• Exercise details: From the records below, print exactly the lines starting at the one containing "Focus the Email" and ending at the one containing "This screenshot has height=504, width=851.", ends included, and nothing else.

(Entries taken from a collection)
________________________________________
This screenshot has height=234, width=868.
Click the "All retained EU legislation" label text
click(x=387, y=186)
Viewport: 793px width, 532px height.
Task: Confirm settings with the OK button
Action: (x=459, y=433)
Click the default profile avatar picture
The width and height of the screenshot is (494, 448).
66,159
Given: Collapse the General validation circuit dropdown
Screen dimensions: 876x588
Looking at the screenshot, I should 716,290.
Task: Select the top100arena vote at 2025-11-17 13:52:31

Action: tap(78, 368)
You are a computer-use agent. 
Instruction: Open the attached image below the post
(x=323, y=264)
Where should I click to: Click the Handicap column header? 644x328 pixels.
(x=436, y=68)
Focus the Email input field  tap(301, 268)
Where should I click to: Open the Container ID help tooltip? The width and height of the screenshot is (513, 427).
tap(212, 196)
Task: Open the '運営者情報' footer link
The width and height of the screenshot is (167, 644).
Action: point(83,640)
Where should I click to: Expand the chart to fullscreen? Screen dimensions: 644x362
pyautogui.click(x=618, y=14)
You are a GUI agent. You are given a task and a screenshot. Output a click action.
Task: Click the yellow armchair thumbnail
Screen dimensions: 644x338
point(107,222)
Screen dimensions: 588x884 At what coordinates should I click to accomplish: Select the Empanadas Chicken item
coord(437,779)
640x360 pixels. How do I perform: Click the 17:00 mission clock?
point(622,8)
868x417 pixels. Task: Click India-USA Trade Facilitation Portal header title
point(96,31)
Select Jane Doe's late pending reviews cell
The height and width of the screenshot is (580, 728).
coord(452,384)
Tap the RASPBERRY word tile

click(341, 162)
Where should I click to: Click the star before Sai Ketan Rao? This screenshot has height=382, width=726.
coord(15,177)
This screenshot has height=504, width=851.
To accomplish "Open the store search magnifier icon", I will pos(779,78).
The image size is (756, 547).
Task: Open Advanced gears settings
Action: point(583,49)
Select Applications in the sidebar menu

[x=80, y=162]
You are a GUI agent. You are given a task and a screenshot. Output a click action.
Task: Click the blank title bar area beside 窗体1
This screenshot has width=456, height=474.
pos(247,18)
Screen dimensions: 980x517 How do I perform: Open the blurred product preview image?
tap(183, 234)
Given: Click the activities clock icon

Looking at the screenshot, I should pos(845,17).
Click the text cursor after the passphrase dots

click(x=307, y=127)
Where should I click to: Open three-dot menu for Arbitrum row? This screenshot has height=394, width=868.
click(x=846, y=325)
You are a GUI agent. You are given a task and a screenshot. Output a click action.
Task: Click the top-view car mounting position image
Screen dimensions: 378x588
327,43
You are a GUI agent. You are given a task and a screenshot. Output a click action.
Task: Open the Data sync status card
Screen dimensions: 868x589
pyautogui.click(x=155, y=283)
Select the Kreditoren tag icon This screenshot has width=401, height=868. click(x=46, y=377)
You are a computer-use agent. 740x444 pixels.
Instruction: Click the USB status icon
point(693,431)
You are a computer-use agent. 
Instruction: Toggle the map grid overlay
________________________________________
• Exercise solution:
Focus the Email input field  tap(301, 268)
Where should I click to: Open the Container ID help tooltip? The width and height of the screenshot is (513, 427).
tap(212, 196)
Task: Open the '運営者情報' footer link
The width and height of the screenshot is (167, 644).
Action: point(83,640)
Where should I click to: Expand the chart to fullscreen? Screen dimensions: 644x362
pyautogui.click(x=618, y=14)
You are a GUI agent. You are given a task and a screenshot. Output a click action.
Task: Click the yellow armchair thumbnail
Screen dimensions: 644x338
point(107,222)
Screen dimensions: 588x884 At what coordinates should I click to accomplish: Select the Empanadas Chicken item
coord(437,779)
640x360 pixels. How do I perform: Click the 17:00 mission clock?
point(622,8)
868x417 pixels. Task: Click India-USA Trade Facilitation Portal header title
point(96,31)
Select Jane Doe's late pending reviews cell
The height and width of the screenshot is (580, 728).
coord(452,384)
Tap the RASPBERRY word tile

click(341, 162)
Where should I click to: Click the star before Sai Ketan Rao? This screenshot has height=382, width=726.
coord(15,177)
This screenshot has height=504, width=851.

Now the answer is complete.